▶ **Text section**:
====================

Daretti, Scrap Savant: He is tough to judge. On one hand, costing 4 is not bad for a PW that loots and Trash for Treasures for his abilities. On the other hand, do cubes really want that? Personally I don’t run Goblin Welder as I never have big enough drafts with my playgroup to insure that the artifact.dec in red is consistently drafted. Welder is a lot worse when you aren’t getting all the artifacts you need in the draft pool, as you’ll be either missing the low or top-end. While Daretti is fine if you can’t pull that deck together as a looter, is that something I really want at 4, a spot that is tight across the board? Is fine OK for a card that is taking of valuable space? Including Daretti into your cube is very cube-dependent and playgroup-centric, since your players need to want to make that deck to need Daretti. He seems to be amazing in those decks, as multiple Trash for Treasures can blow games out quick, but he may also be too slow at 4.

====================

▶ **Rows of pointing data**:
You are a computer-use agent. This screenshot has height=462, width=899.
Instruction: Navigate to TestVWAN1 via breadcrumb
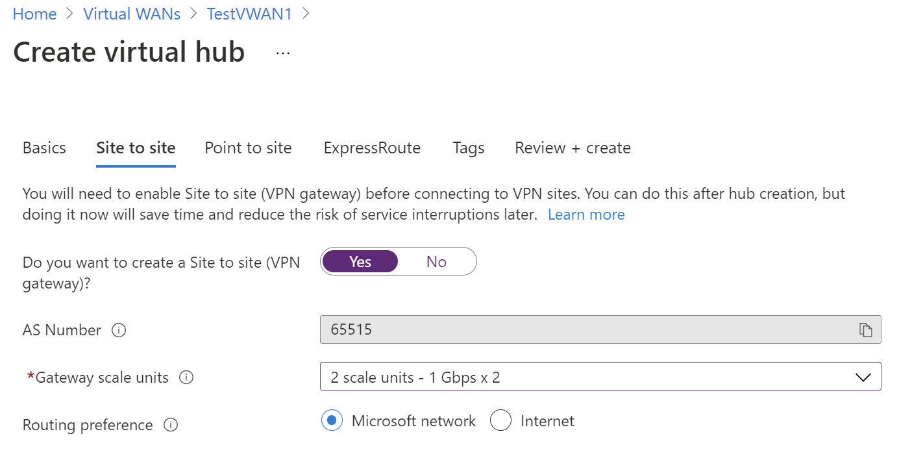tap(249, 14)
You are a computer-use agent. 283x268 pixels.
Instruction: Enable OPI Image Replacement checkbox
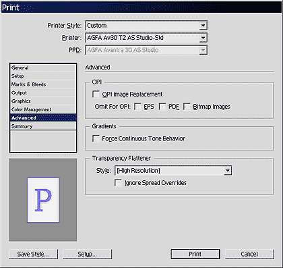96,95

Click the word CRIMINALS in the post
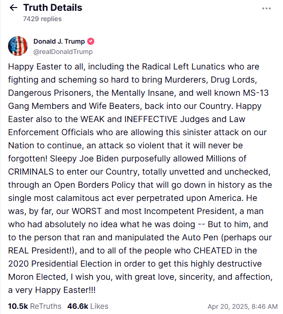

====================

▶ **Job 1**: In the text on Daretti, Scrap Savant, what reason does the writer give for not running Goblin Welder?
▶ **Job 2**: Continue the text on Daretti, Scrap Savant from its last sentence.

▶ **Exercise response 1**: The writer's playgroup never has drafts big enough to ensure that the artifact deck in red is consistently drafted.

▶ **Exercise response 2**:
Freyalise, Llanoway’s Fury: Repeatable Naturalizes are cool, but for 5 mana in green there needs to be a much better upside. In fact, you really have to work for those repeatable Naturalizes since she starts at 3 loyalty and you’re certainly not playing her because she makes elves. If Freyalise started at 5 loyalty I’d consider her more as 2 Naturalizes unanswered is OK, but there are better 5 drops in green that I’m not playing which put a ton of pressure on my opponent, which is the type of ability I want to ramp to.

Feldon of the Third Path: If red is drafted a lot as a reanimator color, then Feldon is a staple. If the Goblin Welder deck is drafted a lot, then he’s  still a staple. Feldon is really cool, giving the reanimator and Welder decks a new and sometimes (often?) better way of bringing your fatty back, as you can activate it during your main step or EOT so you can potentially swing in with two of the same giant thing. Even without both of the above being true, Feldon is sweet in any cube where red is not strictly aggro-only, which I imagine would be a majority of them. There will be times where Feldon is a lot worse and you need a creature to enter the battlefield and stay there, but if blocking is the concern you can always hold him up on your opponent’s turn.  Feldon gives your red side of things a unique angle at the reanimator concept, letting you trade a permanent presence for repeatable hastey guys. If you run Eldrazi Feldon finally gives you a consistent way to bring them back from the dead without losing them, as you activate Feldon in response to the shuffle trigger from the Eldrazi.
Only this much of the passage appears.